→ **Stated problem 1**
In the Communion passage, what was Sid the cat blessed with?
Selection start
Not only here. Not only on Sundays. When Communion happens we’re not the ones creating all these separate Eucharistic meals, but rather we participate in the one Eucharistic Meal already happening.

Sid the cat was blessed with the gift of gracious hosts. In Christ, we have a host who does not hold back the gift of his presence and grace for us. Christ is the host of the one Meal in which we partake each time we eat and drink together in his name—wherever and whenever we are. Christ is the host whose love is so great that he will wait for us until all have eaten their fill. No matter how long the line is to Christ’s table, and no matter if you are at the back of that line, there will always be enough bread for you.

And with Paul, we can then express confidence in God, that God, “who began a good work in you, will bring it to completion”[6] at the end of time when Christ, too, will eat with us.
Selection end
Materials provided start
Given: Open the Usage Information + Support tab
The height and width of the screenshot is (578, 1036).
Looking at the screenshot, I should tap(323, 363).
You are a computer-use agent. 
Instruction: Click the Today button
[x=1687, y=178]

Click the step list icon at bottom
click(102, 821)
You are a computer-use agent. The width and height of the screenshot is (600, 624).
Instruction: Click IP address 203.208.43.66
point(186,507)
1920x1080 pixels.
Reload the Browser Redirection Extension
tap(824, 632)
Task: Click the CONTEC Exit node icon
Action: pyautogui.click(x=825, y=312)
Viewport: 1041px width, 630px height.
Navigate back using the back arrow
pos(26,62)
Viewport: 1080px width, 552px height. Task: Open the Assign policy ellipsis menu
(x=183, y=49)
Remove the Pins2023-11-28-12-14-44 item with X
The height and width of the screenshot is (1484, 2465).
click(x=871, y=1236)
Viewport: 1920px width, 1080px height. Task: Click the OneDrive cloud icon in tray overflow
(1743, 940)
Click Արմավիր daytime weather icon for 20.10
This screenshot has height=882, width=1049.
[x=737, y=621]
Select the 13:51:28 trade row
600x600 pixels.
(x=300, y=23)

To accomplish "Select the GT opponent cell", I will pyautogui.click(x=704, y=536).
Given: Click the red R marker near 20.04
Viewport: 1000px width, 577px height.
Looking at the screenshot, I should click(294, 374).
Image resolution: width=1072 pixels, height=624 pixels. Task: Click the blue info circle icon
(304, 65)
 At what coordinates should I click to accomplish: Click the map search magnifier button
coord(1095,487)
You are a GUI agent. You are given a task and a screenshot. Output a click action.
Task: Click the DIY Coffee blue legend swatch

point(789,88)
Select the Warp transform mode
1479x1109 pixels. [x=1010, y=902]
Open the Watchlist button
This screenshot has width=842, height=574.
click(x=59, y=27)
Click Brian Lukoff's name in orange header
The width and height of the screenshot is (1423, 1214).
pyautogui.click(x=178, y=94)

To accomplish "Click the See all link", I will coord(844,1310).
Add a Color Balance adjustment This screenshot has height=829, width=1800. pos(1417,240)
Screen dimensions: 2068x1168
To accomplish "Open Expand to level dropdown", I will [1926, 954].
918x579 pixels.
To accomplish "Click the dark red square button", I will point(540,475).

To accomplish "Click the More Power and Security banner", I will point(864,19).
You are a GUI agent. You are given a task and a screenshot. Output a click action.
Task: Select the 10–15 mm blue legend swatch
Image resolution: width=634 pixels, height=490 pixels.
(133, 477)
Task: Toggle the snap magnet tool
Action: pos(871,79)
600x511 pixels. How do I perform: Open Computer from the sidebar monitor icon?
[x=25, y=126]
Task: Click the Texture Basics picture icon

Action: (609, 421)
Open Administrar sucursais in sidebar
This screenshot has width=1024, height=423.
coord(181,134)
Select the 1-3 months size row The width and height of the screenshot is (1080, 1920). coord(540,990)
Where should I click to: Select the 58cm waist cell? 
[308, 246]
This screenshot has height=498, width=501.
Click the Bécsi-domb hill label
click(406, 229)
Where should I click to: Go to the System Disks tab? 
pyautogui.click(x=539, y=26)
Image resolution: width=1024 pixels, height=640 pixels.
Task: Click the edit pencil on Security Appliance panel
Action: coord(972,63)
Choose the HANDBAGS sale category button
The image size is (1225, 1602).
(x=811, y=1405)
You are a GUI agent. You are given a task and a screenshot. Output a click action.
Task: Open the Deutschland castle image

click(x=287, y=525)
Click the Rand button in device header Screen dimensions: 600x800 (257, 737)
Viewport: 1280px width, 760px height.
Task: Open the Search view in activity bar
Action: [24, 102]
Materials provided end
→ **Stated problem 2**
Format part of the records as a Markdown table with the columns Row and Line. Give a row number and one line per row, and leave out blank lines. Begin at the line that has "918x579 pixels." and stop at the end of the records.

→ **Problem solution 1**
The gift of gracious hosts.

→ **Problem solution 2**
| Row | Line |
|---|---|
| 1 | 918x579 pixels. |
| 2 | To accomplish "Click the dark red square button", I will point(540,475). |
| 3 | To accomplish "Click the More Power and Security banner", I will point(864,19). |
| 4 | You are a GUI agent. You are given a task and a screenshot. Output a click action. |
| 5 | Task: Select the 10–15 mm blue legend swatch |
| 6 | Image resolution: width=634 pixels, height=490 pixels. |
| 7 | (133, 477) |
| 8 | Task: Toggle the snap magnet tool |
| 9 | Action: pos(871,79) |
| 10 | 600x511 pixels. How do I perform: Open Computer from the sidebar monitor icon? |
| 11 | [x=25, y=126] |
| 12 | Task: Click the Texture Basics picture icon |
| 13 | Action: (609, 421) |
| 14 | Open Administrar sucursais in sidebar |
| 15 | This screenshot has width=1024, height=423. |
| 16 | coord(181,134) |
| 17 | Select the 1-3 months size row The width and height of the screenshot is (1080, 1920). coord(540,990) |
| 18 | Where should I click to: Select the 58cm waist cell?  |
| 19 | [308, 246] |
| 20 | This screenshot has height=498, width=501. |
| 21 | Click the Bécsi-domb hill label |
| 22 | click(406, 229) |
| 23 | Where should I click to: Go to the System Disks tab?  |
| 24 | pyautogui.click(x=539, y=26) |
| 25 | Image resolution: width=1024 pixels, height=640 pixels. |
| 26 | Task: Click the edit pencil on Security Appliance panel |
| 27 | Action: coord(972,63) |
| 28 | Choose the HANDBAGS sale category button |
| 29 | The image size is (1225, 1602). |
| 30 | (x=811, y=1405) |
| 31 | You are a GUI agent. You are given a task and a screenshot. Output a click action. |
| 32 | Task: Open the Deutschland castle image |
| 33 | click(x=287, y=525) |
| 34 | Click the Rand button in device header Screen dimensions: 600x800 (257, 737) |
| 35 | Viewport: 1280px width, 760px height. |
| 36 | Task: Open the Search view in activity bar |
| 37 | Action: [24, 102] |